Hello,
I created a small project that makes it easier to manage translations in Hilla React 24.4. (And also for Flow)
This uses Hilla endpoints for communication with the backend as well as some custom React Hooks.
Now I would like to turn this project into a library that we could integrate into our other projects.
I’ve seen some examples with Hilla multi-module projects. These showed how to reuse Hilla endpoints from other modules so I already have a good idea of how to do it for the Java part. On the other hand, I don’t know in which direction to go to be able to reuse the frontend code.
Create two libraries? One on a maven repo, the other with npm? If so, I need to decouple my frontend code from Hilla-generated endpoints and add boilerplate code in client projects to reconnect them.
If I package everything in my Java library, how do I access TypeScript files from my other projects?
Do I need to include the files generated by Hilla for endpoint use?
If anyone has an idea of the direction to follow… or better, an example project?
I think if you want other people to import your frontend code, you pretty much need to ship an NPM package. You can’t really import resources that are bundled in a JAR file in TS code.
You can make installation of both the Java module and NPM package a bit easier by adding a Java class that is annotated with @NpmPackage, and reference your NPM module there. That way Hilla should automatically install your NPM module when it detects the annotation. That’s how Hilla’s own modules used to work: hilla/packages/java/hilla-react/src/main/java/dev/hilla/HillaReactCrud.java at f466575fb2f3972ff5813a917ce31bff1699376a · vaadin/hilla · GitHub.
Then I think you don’t want to include generated TS (endpoints, data model) in your NPM package. If I remember correctly, Hilla does support multi module projects and as such will generate TS files for endpoints and models into an app when adding your library as a dependency. If you would also ship generated files in your NPM package the app would end up with duplicates, which could lead to confusion if users need to import one of those types somewhere.
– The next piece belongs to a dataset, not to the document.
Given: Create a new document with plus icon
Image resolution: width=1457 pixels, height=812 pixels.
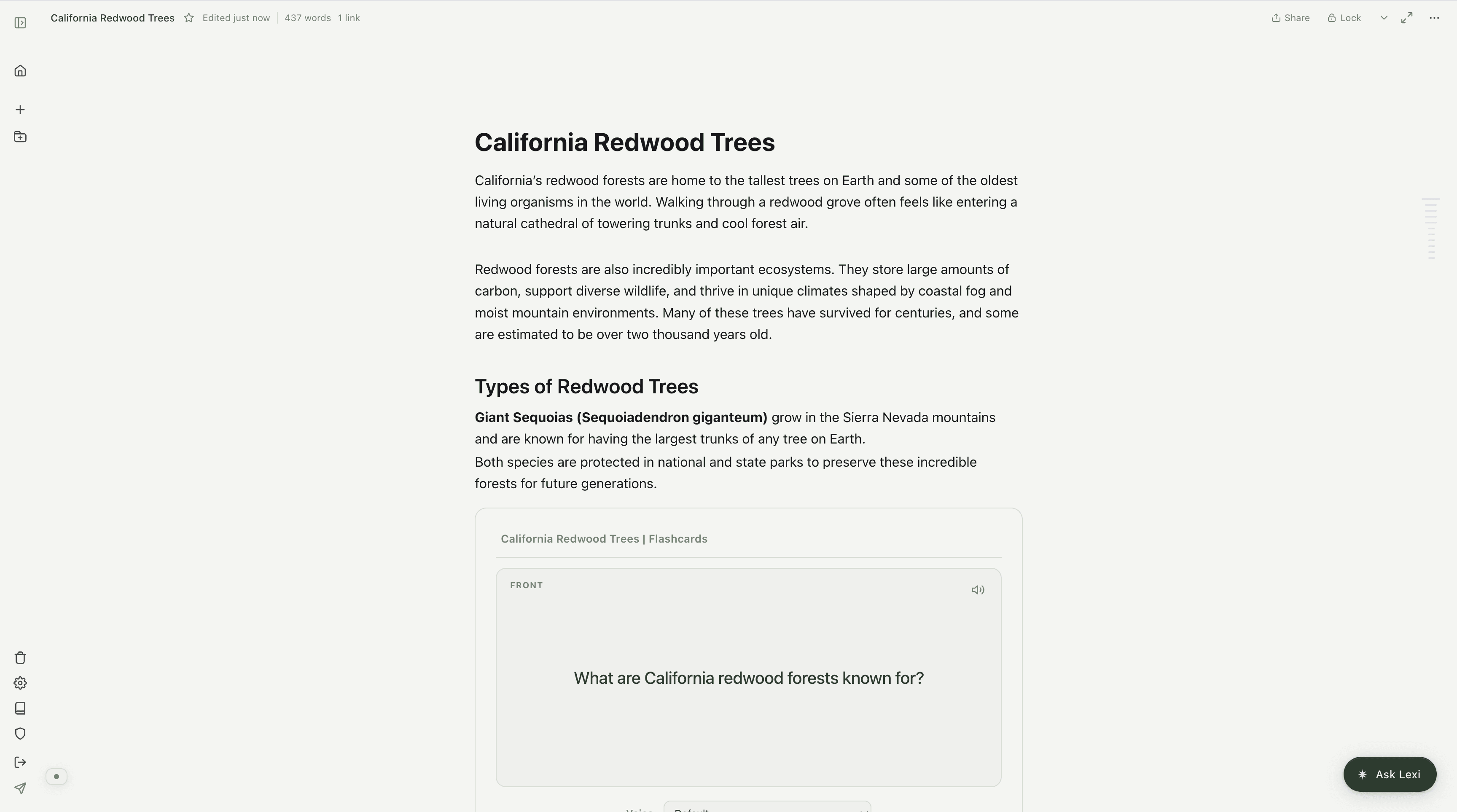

Of course the challenge is then how to connect your React hooks with the endpoint that will only be generated once users add your library to their project. I guess you would still need to define some types in your NPM package that are compatible with what Hilla generates, so that users can pass their generated endpoint to your hooks.
1 Like
Apart from that we have started working on an I18n solution for Hilla. It is currently marked as experimental and requires enabling a feature flag, but people can try it out and give feedback. The basic idea is to reuse the Vaadin translations resource bundle that is also used by Vaadin Flow, and load translations for a specific language from there when the frontend app initializes or the language is changed.
Some links from the integration test project in the Hilla codebase:
Here is the implementation of the frontend module that shows what APIs are available: hilla/packages/ts/react-i18n/src/index.ts at main · vaadin/hilla · GitHub
1 Like
Thank you Sascha.
I have created two libraries. Thansk to the @NpmPackage annotation, we need to add the dependency only in Maven and Vaadin takes care of adding the necessary npm dependencies.
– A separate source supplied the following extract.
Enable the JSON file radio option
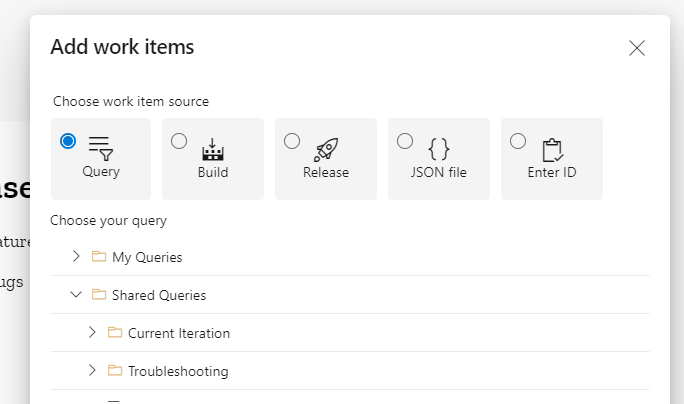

For the reconnection, I also did as you suggested. I created an interface matching the signature of the Endpoint generated by Hilla and then I simply added something like this in index.ts (I don’t know if there is a better way to initialize a service globally in Hilla) .
document.addEventListener('DOMContentLoaded', () => {
initializeTranslationService(HillaTranslateEndPoint);
});
I still need to set up a maven configuration to build and publish both libraries in a single command but it doesn’t seem too difficult to achieve.
I’ll take a look at your I18N solution for Hilla. In any case this approach can be reused for several projects with a similar configuration (We really like being able to mix Vaadin and Hilla!)